Member of Bangladesh Parliament

Personal details
- Born: 1945 or 1946 Bangladesh
- Died: 17 July 2021 (aged 75) United Hospital, Dhaka
- Party: Bangladesh Nationalist Party
- Other political affiliations: Jatiya Party (Ershad)
- Relatives: Anwarul Hossain Khan Chowdhury (brother)

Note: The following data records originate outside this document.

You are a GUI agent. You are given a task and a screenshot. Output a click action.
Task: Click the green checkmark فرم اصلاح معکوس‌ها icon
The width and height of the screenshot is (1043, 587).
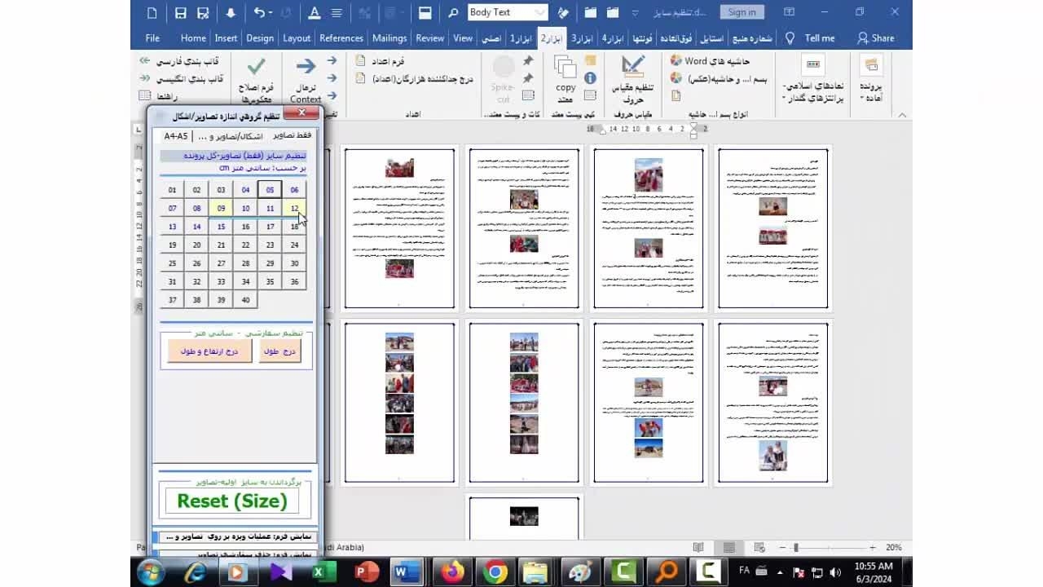(256, 67)
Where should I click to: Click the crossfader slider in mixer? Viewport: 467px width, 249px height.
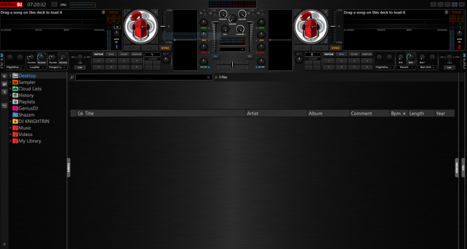(233, 64)
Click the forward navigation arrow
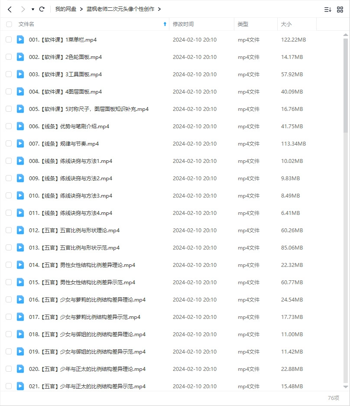 tap(23, 9)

= Khurram Khan Chowdhury =

Bangladeshi politician (died 2021)

Khurram Khan Chowdhury (1945/6 – 17 July 2021) was a Bangladeshi politician who served four terms in parliament. Initially elected as a member of the Bangladesh Nationalist Party (BNP), he resigned from the BNP, joined the Jatiya Party, and later returned to the BNP.

==Early life and family==
Khurram Khan Chowdhury was born into the Bengali Muslim Khan-Chowdhury family of Nandail in Mymensingh District. His father, Ashraf Hossain Khan Chowdhury, was the zamindar of Nandail, the former vice-president of the Central Muslim League and a cousin of former president Nurul Amin. His elder brother is Anwarul Hossain Khan Chowdhury and his sister-in-law, Begum Rahat, was the sister of former education minister ASHK Sadek and daughter of Yahya Sadeq, former joint-commissioner of the Bengal Legislative Assembly.

==Career==
Choudhury was a founding member of the Jatiya Party. He was elected member of parliament for Jatiya Party and BNP candidates at different times.

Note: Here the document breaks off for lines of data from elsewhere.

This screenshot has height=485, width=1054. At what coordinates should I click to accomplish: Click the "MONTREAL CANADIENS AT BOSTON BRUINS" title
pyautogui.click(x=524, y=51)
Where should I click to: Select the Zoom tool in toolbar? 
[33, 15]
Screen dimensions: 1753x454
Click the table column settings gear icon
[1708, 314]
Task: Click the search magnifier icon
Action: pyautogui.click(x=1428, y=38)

Chowdhury left the BNP to contest the 1988 general election as a Jatiya Party candidate, and was elected for Mymensingh-9. At the next election, in 1991, he was elected member of parliament for Mymensingh-8.

He rejoined the BNP, and was elected to parliament from Mymensingh-9 in 2001.

Chowdhury died from complications of COVID-19 on 17 July 2021 in Dhaka at age 75 during the COVID-19 pandemic in Bangladesh.